● **Action item**
What is needed is the whole of the data, set down exactly.

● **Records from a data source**
----
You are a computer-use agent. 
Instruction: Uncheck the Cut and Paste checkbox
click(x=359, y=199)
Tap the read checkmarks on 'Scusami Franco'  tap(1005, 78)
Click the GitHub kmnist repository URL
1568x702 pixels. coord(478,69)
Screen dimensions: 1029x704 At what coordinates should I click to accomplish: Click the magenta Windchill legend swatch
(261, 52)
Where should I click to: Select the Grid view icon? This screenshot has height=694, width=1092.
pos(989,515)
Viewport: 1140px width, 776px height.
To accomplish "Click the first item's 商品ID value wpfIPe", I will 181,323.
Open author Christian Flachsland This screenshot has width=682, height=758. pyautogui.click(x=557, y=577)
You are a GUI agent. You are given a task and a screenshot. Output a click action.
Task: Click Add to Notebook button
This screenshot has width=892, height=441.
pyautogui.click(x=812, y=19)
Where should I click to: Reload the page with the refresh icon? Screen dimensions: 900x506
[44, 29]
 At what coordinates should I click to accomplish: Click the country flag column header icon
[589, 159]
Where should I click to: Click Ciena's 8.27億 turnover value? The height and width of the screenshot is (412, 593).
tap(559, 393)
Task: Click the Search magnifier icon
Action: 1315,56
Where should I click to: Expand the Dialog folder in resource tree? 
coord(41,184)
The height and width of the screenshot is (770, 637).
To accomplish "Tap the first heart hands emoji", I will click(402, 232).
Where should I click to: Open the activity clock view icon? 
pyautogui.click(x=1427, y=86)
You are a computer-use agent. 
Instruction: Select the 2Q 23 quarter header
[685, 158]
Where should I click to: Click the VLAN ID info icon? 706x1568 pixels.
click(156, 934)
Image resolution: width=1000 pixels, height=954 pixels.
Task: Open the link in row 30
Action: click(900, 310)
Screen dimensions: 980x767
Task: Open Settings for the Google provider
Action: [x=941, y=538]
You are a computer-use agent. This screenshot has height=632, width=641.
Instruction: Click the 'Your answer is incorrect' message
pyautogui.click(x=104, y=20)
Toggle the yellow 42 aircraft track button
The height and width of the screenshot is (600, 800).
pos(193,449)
----
● **Answer box**
You are a computer-use agent. 
Instruction: Uncheck the Cut and Paste checkbox
click(x=359, y=199)
Tap the read checkmarks on 'Scusami Franco'  tap(1005, 78)
Click the GitHub kmnist repository URL
1568x702 pixels. coord(478,69)
Screen dimensions: 1029x704 At what coordinates should I click to accomplish: Click the magenta Windchill legend swatch
(261, 52)
Where should I click to: Select the Grid view icon? This screenshot has height=694, width=1092.
pos(989,515)
Viewport: 1140px width, 776px height.
To accomplish "Click the first item's 商品ID value wpfIPe", I will 181,323.
Open author Christian Flachsland This screenshot has width=682, height=758. pyautogui.click(x=557, y=577)
You are a GUI agent. You are given a task and a screenshot. Output a click action.
Task: Click Add to Notebook button
This screenshot has width=892, height=441.
pyautogui.click(x=812, y=19)
Where should I click to: Reload the page with the refresh icon? Screen dimensions: 900x506
[44, 29]
 At what coordinates should I click to accomplish: Click the country flag column header icon
[589, 159]
Where should I click to: Click Ciena's 8.27億 turnover value? The height and width of the screenshot is (412, 593).
tap(559, 393)
Task: Click the Search magnifier icon
Action: 1315,56
Where should I click to: Expand the Dialog folder in resource tree? 
coord(41,184)
The height and width of the screenshot is (770, 637).
To accomplish "Tap the first heart hands emoji", I will click(402, 232).
Where should I click to: Open the activity clock view icon? 
pyautogui.click(x=1427, y=86)
You are a computer-use agent. 
Instruction: Select the 2Q 23 quarter header
[685, 158]
Where should I click to: Click the VLAN ID info icon? 706x1568 pixels.
click(156, 934)
Image resolution: width=1000 pixels, height=954 pixels.
Task: Open the link in row 30
Action: click(900, 310)
Screen dimensions: 980x767
Task: Open Settings for the Google provider
Action: [x=941, y=538]
You are a computer-use agent. This screenshot has height=632, width=641.
Instruction: Click the 'Your answer is incorrect' message
pyautogui.click(x=104, y=20)
Toggle the yellow 42 aircraft track button
The height and width of the screenshot is (600, 800).
pos(193,449)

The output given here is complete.